Some authors woo you slowly. Erudite and witty, you don’t fall at first glance, but you eventually come to love them. Other authors never quite win you. The spark should be there but no matter how many of their books you read, it never becomes more. More rarely, but infinitely precious for it, you fall for an author at first glance and, more marvelously still, stay in love with them past the cover or the opening line.

That would be me and Mary Stewart. It was love at first read and 9 books later, I am still obsessed. 7 of her books got 5-stars from me, the remaining 2 got 4-stars. I decided the five-stars deserved their own blog post. Two caveats: Mary Stewart is mostly known for her Arthurian fantasies. I have not read those yet. I have only read her romantic suspense novels. Second, she writes romantic suspense novels primarily aimed at women. They lack mystery, but they make up for it with awesome, Gothic atmosphere and kick-butt females. So, if you read her books, don’t go in expecting a whodunit. 
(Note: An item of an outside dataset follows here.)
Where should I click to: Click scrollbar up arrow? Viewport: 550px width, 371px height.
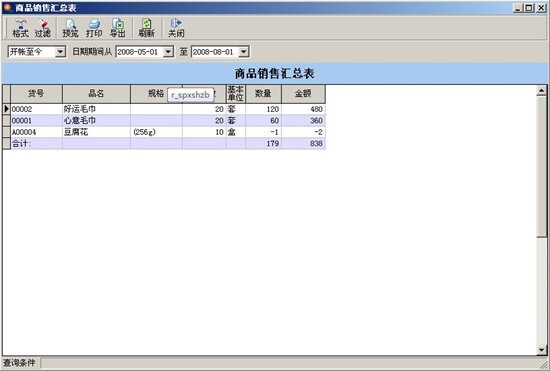tap(542, 91)
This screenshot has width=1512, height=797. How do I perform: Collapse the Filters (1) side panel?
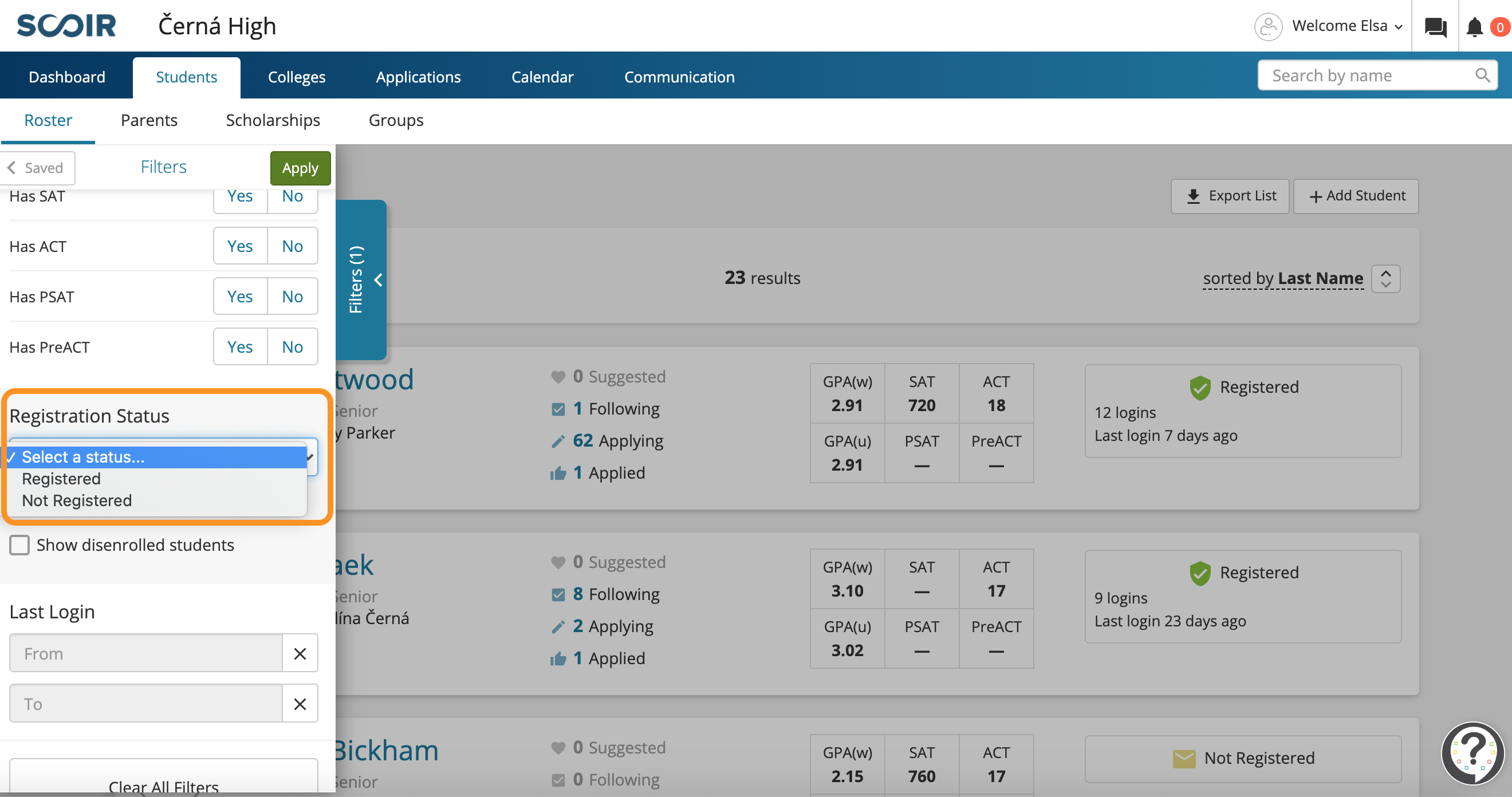361,280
That said…I present my favorite books from my favorite ‘new’ author! (But also not so new as she wrote these mainly in the 1950s and ’60s.)

 Madam, Will You Talk? 

WW2 widow Charity Selborne decides to take a leisurely vacation in France to pull the pieces of her broken life back together. When she arrives at her hotel, she befriends a terrified boy on the run from his enigmatic, possibly murderous father. The book is full of eerie settings and long, descriptive passages. Character pause constantly to drink cognac or smoke cigarettes. Yet despite the slow, descriptive nature of the book, it is also an adventure novel and abounds with murderers, neo-Nazis, and exciting car chases. And best of all, you can listen to a brilliant audio version for free on YouTube.

This Rough Magic

When failed actress Lucy Waring agrees to join her sister for a vacation on Corfu, the last thing she expects is to get entangled with murder. Complete with communists, scenic beaches, and loads of Shakespeare quotes, this is probably my favorite Mary Stewart novel.

The Ivy Tree

While on vacation in England, Mary Gray gets accosted by a gentleman who says she looks just like his cousin, Annabel Winslow. Annabel disappeared years ago but her grandfather still refuses to leave his wealthy farm to anyone but her. He asks Mary to pretend to be Annabel and convince their grandfather to leave the farm to him instead. But mystery surrounds Annabel’s disappearance and Mary quickly realizes she might be in over her head.

Nine Coaches Waiting

When Linda Martin first accepts a position as an English-speaking governess to the nine-year-old Count Philippe de Valmy, she assumes her ability to speak French won’t matter. But she quickly learns that the Count’s French guardians intentionally advertised for an English speaker and that more is going on than meets the eye. When her young charge nearly dies, she decides it is up to her to save the day.

Airs Above the Ground

Vanessa March quarreled with her husband and now feels dreadful about it. But he’s off on a business trip in Stockholm so there is no use fretting to death…until she sees him in the background of a newsreel at a fire in Austria clutching a very pretty girl. Then all bets are off. And if she happens to get embroiled in the mystery of who set the fire while tracking down her missing husband? Well, that’s just a bonus. 

The Moon-Spinners

Nicola Ferris, secretary at the British Embassy on Crete, decides to take a walking holiday and further explore the beautiful island. But things quickly go awry when she stumbles upon a severely injured man in an abandoned shepherd’s cottage and learns there may be more to the nearby village than meets the eye. 

Touch Not the Cat

Bryony Ashley of Ashley Court has a secret. For as long as she can remember, she has shared a psychic bond with one of her cousins. The problem is, she doesn’t know which one. When her Father dies and leaves her a cryptic warning, she hurries home to find out once and for all who her mysterious ‘lover’ is and what dark secret Ashley Court holds. I particularly enjoyed this one because the whole ‘psychic bond with a stranger’ plot reminded me of Unspoken by Sarah Rees Brennan which was one of my favorite reads of 2016.